No particular reason. Not even sure why. I do NOT like making a knife that I don't have access to. I like that take-down feature a lot. Just makes sense to me.
I've talked to this guy in the deer photo above numerous times, and he just flat out raves about the performance of this knife and its edge holding ability. After a lot of time, I've been going over what I've been doing the past 6 months or so, and I'm pretty sure why this blade is holding such a good edge.

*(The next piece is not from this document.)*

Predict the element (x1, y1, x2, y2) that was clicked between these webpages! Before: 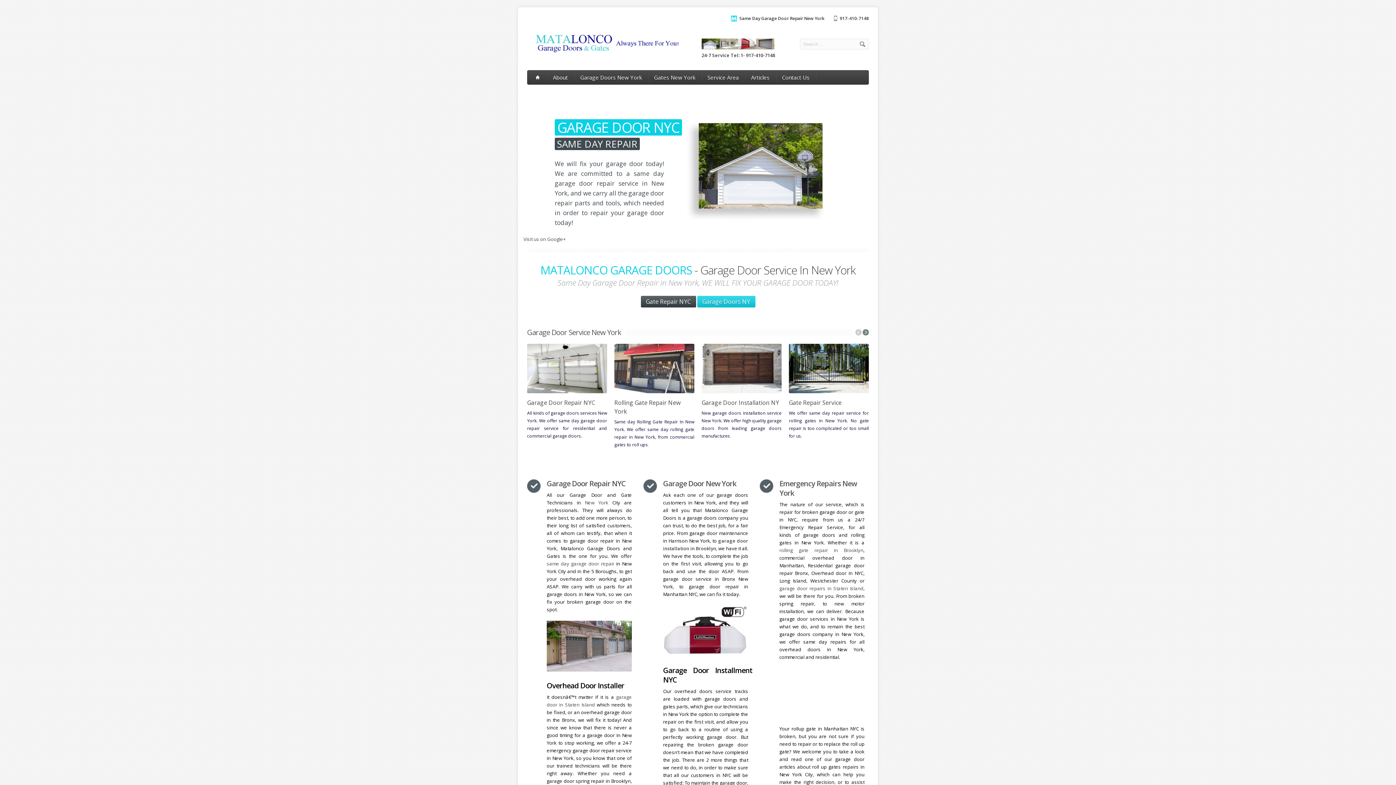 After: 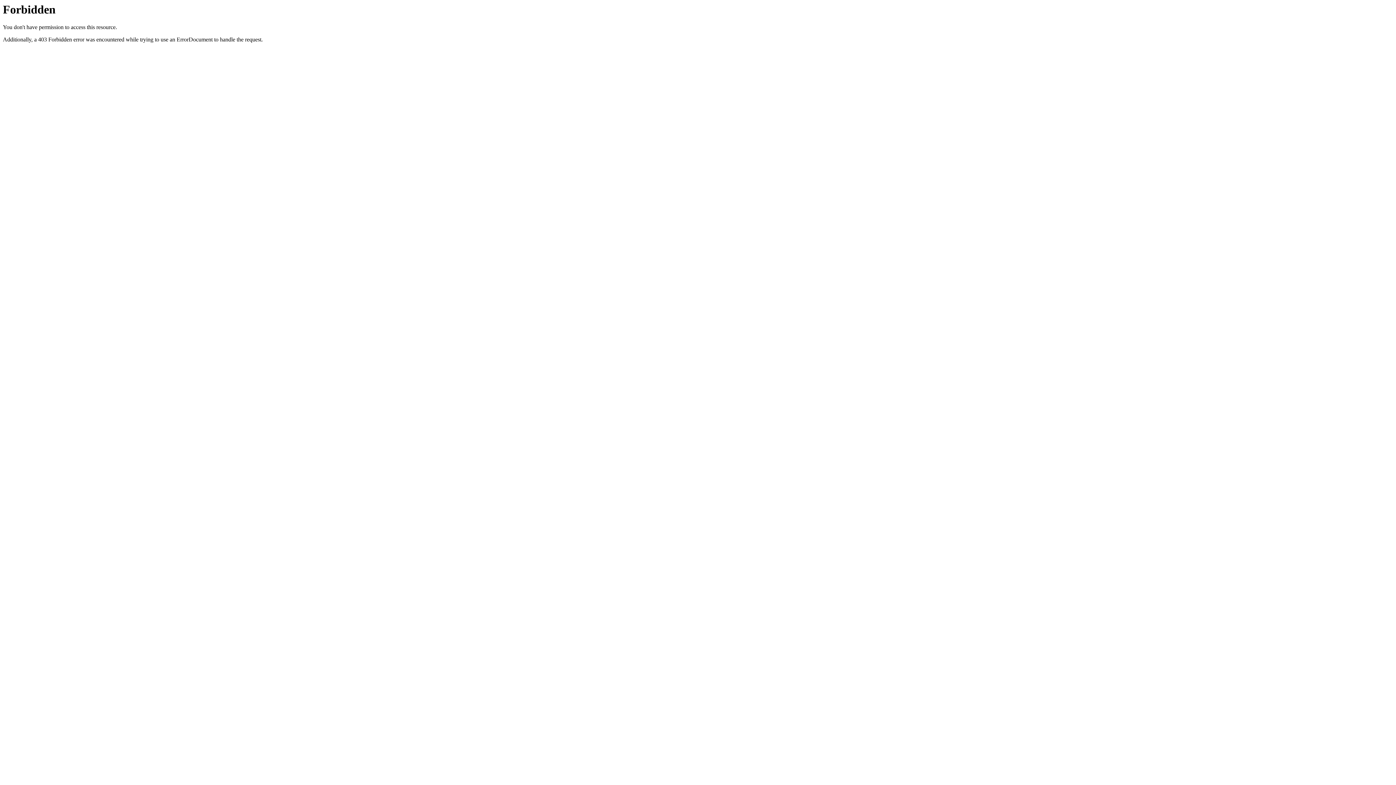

Only a little more testing and I'll know why.
It's stupid simple.
 
talk about great luck!!!! getting "the knife that won't stop cutting" into the hands of a guy with a nationally broadcasted TV hunting show:D :thumbup: Now if you can only get YOURSELF on the show to talk the knives, then you will be rolling in that FAT cash and have a 4 year order backlog.....lol
 
Congrat's. Niothing like a little recognition for all your hard work! TEXAS DEER! It just doesn't get any better than that!
 
talk about great luck!!!! getting "the knife that won't stop cutting" into the hands of a guy with a nationally broadcasted TV hunting show:D :thumbup: Now if you can only get YOURSELF on the show to talk the knives, then you will be rolling in that FAT cash and have a 4 year order backlog.....lol


Actually, the filming crew is already being scheduled! Should be at my house this Spring.